Every line with the string "beside" must be copied from the entries below.

EXERCISE DATA below:

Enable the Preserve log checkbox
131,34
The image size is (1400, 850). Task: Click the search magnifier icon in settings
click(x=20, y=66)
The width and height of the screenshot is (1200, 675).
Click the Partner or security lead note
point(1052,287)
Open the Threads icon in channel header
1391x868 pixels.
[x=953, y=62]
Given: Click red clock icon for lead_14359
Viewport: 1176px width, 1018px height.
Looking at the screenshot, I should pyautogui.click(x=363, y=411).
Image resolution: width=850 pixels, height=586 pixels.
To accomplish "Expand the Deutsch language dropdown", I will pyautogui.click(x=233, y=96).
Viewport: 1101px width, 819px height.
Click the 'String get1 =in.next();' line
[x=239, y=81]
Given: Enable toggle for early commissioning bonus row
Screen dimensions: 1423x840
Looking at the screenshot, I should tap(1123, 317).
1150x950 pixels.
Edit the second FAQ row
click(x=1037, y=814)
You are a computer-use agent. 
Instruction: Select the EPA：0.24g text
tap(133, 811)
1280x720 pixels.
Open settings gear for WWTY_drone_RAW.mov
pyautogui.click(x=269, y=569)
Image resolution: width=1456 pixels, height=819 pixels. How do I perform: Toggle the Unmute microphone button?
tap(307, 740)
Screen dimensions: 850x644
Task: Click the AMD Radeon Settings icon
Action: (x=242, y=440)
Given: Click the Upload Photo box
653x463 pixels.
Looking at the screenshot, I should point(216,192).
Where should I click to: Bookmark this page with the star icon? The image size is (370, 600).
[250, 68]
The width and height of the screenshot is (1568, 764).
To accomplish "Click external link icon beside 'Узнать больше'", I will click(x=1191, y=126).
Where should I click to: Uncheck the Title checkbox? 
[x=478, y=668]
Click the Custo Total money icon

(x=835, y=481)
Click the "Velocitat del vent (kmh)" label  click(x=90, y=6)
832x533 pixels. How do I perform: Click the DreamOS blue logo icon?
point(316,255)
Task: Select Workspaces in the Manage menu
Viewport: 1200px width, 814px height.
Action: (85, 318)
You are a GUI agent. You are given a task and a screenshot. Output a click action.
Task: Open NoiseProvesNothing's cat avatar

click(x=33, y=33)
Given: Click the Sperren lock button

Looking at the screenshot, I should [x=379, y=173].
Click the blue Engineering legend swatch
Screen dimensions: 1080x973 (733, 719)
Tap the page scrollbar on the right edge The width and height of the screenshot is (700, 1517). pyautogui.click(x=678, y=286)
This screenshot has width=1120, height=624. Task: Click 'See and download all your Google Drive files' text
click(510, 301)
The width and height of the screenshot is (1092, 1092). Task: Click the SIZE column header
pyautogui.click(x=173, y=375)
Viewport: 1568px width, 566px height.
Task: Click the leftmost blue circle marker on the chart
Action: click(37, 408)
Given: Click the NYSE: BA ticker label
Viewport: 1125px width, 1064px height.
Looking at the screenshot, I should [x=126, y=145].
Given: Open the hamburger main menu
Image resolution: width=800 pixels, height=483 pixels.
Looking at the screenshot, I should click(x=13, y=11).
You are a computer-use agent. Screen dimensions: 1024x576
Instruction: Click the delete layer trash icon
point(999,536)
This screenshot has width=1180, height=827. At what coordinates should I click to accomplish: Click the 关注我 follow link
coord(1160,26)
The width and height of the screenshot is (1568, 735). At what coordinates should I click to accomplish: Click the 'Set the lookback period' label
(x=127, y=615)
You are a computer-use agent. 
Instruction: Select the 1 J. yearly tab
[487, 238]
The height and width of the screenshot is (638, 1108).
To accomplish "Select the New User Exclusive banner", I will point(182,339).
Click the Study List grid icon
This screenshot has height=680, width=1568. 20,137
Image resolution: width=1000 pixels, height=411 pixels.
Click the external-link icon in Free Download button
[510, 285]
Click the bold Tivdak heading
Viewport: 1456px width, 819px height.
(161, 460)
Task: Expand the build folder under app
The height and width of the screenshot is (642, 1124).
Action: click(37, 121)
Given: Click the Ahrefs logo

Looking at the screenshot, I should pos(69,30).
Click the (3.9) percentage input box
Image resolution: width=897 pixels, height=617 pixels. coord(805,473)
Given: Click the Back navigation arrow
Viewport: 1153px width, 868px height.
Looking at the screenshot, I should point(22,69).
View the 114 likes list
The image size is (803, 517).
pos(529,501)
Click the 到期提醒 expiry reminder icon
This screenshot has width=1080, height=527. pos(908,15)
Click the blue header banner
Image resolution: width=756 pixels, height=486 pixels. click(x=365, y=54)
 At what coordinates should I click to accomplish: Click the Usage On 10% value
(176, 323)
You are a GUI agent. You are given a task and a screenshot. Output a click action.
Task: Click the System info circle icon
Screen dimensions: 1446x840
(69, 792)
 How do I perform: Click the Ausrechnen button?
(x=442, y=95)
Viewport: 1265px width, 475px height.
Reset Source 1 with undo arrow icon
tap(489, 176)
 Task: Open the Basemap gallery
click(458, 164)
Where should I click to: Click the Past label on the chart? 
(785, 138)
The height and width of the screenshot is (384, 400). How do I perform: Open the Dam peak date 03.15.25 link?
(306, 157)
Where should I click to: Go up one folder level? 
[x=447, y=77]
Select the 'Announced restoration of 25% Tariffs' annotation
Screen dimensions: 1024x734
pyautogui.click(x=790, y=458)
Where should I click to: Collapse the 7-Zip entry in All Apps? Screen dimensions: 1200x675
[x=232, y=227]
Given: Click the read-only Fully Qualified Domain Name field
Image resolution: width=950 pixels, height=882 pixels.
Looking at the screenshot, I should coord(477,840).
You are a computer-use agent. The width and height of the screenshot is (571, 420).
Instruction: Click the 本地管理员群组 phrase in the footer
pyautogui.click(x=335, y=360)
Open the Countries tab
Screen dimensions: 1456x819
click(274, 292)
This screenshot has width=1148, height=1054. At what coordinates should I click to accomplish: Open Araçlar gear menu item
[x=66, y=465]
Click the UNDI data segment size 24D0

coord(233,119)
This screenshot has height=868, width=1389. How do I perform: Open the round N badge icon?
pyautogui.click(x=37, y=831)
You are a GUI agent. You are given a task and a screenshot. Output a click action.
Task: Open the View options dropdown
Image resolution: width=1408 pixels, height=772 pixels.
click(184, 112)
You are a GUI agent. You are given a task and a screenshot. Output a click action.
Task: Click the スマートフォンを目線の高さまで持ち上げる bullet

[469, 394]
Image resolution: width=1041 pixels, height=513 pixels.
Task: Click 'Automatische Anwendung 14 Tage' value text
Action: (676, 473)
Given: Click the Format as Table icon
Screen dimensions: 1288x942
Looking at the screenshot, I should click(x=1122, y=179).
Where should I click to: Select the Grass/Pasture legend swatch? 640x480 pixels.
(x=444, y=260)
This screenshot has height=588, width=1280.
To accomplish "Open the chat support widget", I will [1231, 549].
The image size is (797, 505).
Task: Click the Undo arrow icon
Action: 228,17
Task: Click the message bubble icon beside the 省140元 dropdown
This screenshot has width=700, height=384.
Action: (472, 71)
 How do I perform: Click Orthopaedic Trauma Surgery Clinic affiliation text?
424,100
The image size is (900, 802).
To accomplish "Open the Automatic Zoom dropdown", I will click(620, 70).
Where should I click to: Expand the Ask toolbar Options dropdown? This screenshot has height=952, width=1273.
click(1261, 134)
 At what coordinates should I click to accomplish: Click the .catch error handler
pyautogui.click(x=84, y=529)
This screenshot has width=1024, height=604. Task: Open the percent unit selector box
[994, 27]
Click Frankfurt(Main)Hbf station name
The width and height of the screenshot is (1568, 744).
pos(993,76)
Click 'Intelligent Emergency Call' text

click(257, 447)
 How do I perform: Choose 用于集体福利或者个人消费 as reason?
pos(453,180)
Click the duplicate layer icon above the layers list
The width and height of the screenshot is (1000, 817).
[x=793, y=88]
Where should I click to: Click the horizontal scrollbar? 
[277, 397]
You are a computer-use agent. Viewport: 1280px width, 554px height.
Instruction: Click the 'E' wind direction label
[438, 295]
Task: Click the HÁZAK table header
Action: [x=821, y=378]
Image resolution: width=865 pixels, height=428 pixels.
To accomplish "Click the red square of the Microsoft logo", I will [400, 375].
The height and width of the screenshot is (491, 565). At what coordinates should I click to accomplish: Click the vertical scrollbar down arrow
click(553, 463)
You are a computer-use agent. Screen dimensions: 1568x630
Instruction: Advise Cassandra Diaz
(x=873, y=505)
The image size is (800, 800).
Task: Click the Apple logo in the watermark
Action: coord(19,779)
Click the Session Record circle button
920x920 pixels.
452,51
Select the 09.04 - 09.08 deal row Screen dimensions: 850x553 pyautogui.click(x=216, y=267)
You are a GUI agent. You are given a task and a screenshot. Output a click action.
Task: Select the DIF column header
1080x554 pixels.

End of EXERCISE DATA.

SOLUTION FOR THIS PROBLEM
To accomplish "Click external link icon beside 'Узнать больше'", I will click(x=1191, y=126).
Task: Click the message bubble icon beside the 省140元 dropdown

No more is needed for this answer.